### Problem
Copy the listing below line for line, with no changes.

** Begin Records to process **

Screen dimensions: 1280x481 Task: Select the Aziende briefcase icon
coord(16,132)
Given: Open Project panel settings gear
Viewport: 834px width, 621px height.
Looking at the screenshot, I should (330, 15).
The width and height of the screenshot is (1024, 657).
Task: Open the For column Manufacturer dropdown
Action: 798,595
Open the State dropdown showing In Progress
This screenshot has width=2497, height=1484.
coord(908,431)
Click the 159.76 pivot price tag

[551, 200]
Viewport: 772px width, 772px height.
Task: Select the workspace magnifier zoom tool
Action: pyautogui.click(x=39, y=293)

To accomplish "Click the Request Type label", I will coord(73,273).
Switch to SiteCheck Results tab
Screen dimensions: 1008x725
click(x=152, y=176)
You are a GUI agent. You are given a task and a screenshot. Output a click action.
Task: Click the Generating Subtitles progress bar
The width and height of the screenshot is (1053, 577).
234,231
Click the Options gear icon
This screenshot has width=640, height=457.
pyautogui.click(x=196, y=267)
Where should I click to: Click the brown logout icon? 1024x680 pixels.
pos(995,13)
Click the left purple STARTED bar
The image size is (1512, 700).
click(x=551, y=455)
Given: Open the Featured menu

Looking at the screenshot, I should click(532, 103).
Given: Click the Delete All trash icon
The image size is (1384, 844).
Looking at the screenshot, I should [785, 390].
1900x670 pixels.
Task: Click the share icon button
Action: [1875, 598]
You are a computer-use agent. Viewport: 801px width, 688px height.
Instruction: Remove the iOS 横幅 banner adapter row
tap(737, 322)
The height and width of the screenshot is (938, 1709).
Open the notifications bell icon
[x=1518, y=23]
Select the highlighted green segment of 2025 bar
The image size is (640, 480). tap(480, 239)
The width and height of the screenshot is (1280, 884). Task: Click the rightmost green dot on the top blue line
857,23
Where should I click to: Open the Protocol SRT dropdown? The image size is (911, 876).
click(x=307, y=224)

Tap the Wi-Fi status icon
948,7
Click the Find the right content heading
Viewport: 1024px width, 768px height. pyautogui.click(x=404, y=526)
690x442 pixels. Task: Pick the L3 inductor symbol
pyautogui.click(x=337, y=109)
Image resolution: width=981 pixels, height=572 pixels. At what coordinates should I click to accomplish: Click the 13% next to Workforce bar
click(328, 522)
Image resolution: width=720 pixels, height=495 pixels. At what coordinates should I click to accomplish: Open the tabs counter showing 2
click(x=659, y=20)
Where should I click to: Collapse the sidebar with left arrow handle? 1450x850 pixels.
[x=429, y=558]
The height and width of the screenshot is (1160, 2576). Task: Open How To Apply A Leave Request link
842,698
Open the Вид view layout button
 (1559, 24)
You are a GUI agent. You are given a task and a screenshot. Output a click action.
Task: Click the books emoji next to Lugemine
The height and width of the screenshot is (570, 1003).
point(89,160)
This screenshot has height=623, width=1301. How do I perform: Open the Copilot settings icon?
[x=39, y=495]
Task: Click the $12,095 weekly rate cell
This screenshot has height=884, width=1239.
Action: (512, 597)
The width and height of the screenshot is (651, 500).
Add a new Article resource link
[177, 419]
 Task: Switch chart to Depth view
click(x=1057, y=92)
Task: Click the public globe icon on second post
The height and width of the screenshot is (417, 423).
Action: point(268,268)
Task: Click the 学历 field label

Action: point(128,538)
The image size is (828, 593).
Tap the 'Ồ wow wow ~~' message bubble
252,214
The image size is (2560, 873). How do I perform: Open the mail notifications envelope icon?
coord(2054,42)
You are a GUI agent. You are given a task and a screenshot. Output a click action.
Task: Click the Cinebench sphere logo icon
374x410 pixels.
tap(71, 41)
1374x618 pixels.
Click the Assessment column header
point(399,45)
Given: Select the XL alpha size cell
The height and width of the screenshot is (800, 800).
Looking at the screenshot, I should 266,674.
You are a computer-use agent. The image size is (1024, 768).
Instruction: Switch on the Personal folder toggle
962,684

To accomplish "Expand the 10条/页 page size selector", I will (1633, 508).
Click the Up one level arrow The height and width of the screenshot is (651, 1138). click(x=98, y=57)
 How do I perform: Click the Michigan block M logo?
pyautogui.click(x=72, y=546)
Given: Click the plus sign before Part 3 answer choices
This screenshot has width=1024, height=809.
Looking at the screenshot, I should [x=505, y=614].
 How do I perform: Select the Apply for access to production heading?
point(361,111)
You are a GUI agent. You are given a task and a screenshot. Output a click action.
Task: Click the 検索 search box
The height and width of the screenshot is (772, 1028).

** End Records to process **

### Exercise result
Screen dimensions: 1280x481 Task: Select the Aziende briefcase icon
coord(16,132)
Given: Open Project panel settings gear
Viewport: 834px width, 621px height.
Looking at the screenshot, I should (330, 15).
The width and height of the screenshot is (1024, 657).
Task: Open the For column Manufacturer dropdown
Action: 798,595
Open the State dropdown showing In Progress
This screenshot has width=2497, height=1484.
coord(908,431)
Click the 159.76 pivot price tag

[551, 200]
Viewport: 772px width, 772px height.
Task: Select the workspace magnifier zoom tool
Action: pyautogui.click(x=39, y=293)

To accomplish "Click the Request Type label", I will coord(73,273).
Switch to SiteCheck Results tab
Screen dimensions: 1008x725
click(x=152, y=176)
You are a GUI agent. You are given a task and a screenshot. Output a click action.
Task: Click the Generating Subtitles progress bar
The width and height of the screenshot is (1053, 577).
234,231
Click the Options gear icon
This screenshot has width=640, height=457.
pyautogui.click(x=196, y=267)
Where should I click to: Click the brown logout icon? 1024x680 pixels.
pos(995,13)
Click the left purple STARTED bar
The image size is (1512, 700).
click(x=551, y=455)
Given: Open the Featured menu

Looking at the screenshot, I should click(532, 103).
Given: Click the Delete All trash icon
The image size is (1384, 844).
Looking at the screenshot, I should [785, 390].
1900x670 pixels.
Task: Click the share icon button
Action: [1875, 598]
You are a computer-use agent. Viewport: 801px width, 688px height.
Instruction: Remove the iOS 横幅 banner adapter row
tap(737, 322)
The height and width of the screenshot is (938, 1709).
Open the notifications bell icon
[x=1518, y=23]
Select the highlighted green segment of 2025 bar
The image size is (640, 480). tap(480, 239)
The width and height of the screenshot is (1280, 884). Task: Click the rightmost green dot on the top blue line
857,23
Where should I click to: Open the Protocol SRT dropdown? The image size is (911, 876).
click(x=307, y=224)

Tap the Wi-Fi status icon
948,7
Click the Find the right content heading
Viewport: 1024px width, 768px height. pyautogui.click(x=404, y=526)
690x442 pixels. Task: Pick the L3 inductor symbol
pyautogui.click(x=337, y=109)
Image resolution: width=981 pixels, height=572 pixels. At what coordinates should I click to accomplish: Click the 13% next to Workforce bar
click(328, 522)
Image resolution: width=720 pixels, height=495 pixels. At what coordinates should I click to accomplish: Open the tabs counter showing 2
click(x=659, y=20)
Where should I click to: Collapse the sidebar with left arrow handle? 1450x850 pixels.
[x=429, y=558]
The height and width of the screenshot is (1160, 2576). Task: Open How To Apply A Leave Request link
842,698
Open the Вид view layout button
 (1559, 24)
You are a GUI agent. You are given a task and a screenshot. Output a click action.
Task: Click the books emoji next to Lugemine
The height and width of the screenshot is (570, 1003).
point(89,160)
This screenshot has height=623, width=1301. How do I perform: Open the Copilot settings icon?
[x=39, y=495]
Task: Click the $12,095 weekly rate cell
This screenshot has height=884, width=1239.
Action: (512, 597)
The width and height of the screenshot is (651, 500).
Add a new Article resource link
[177, 419]
 Task: Switch chart to Depth view
click(x=1057, y=92)
Task: Click the public globe icon on second post
The height and width of the screenshot is (417, 423).
Action: point(268,268)
Task: Click the 学历 field label

Action: point(128,538)
The image size is (828, 593).
Tap the 'Ồ wow wow ~~' message bubble
252,214
The image size is (2560, 873). How do I perform: Open the mail notifications envelope icon?
coord(2054,42)
You are a GUI agent. You are given a task and a screenshot. Output a click action.
Task: Click the Cinebench sphere logo icon
374x410 pixels.
tap(71, 41)
1374x618 pixels.
Click the Assessment column header
point(399,45)
Given: Select the XL alpha size cell
The height and width of the screenshot is (800, 800).
Looking at the screenshot, I should 266,674.
You are a computer-use agent. The image size is (1024, 768).
Instruction: Switch on the Personal folder toggle
962,684

To accomplish "Expand the 10条/页 page size selector", I will (1633, 508).
Click the Up one level arrow The height and width of the screenshot is (651, 1138). click(x=98, y=57)
 How do I perform: Click the Michigan block M logo?
pyautogui.click(x=72, y=546)
Given: Click the plus sign before Part 3 answer choices
This screenshot has width=1024, height=809.
Looking at the screenshot, I should [x=505, y=614].
 How do I perform: Select the Apply for access to production heading?
point(361,111)
You are a GUI agent. You are given a task and a screenshot. Output a click action.
Task: Click the 検索 search box
The height and width of the screenshot is (772, 1028).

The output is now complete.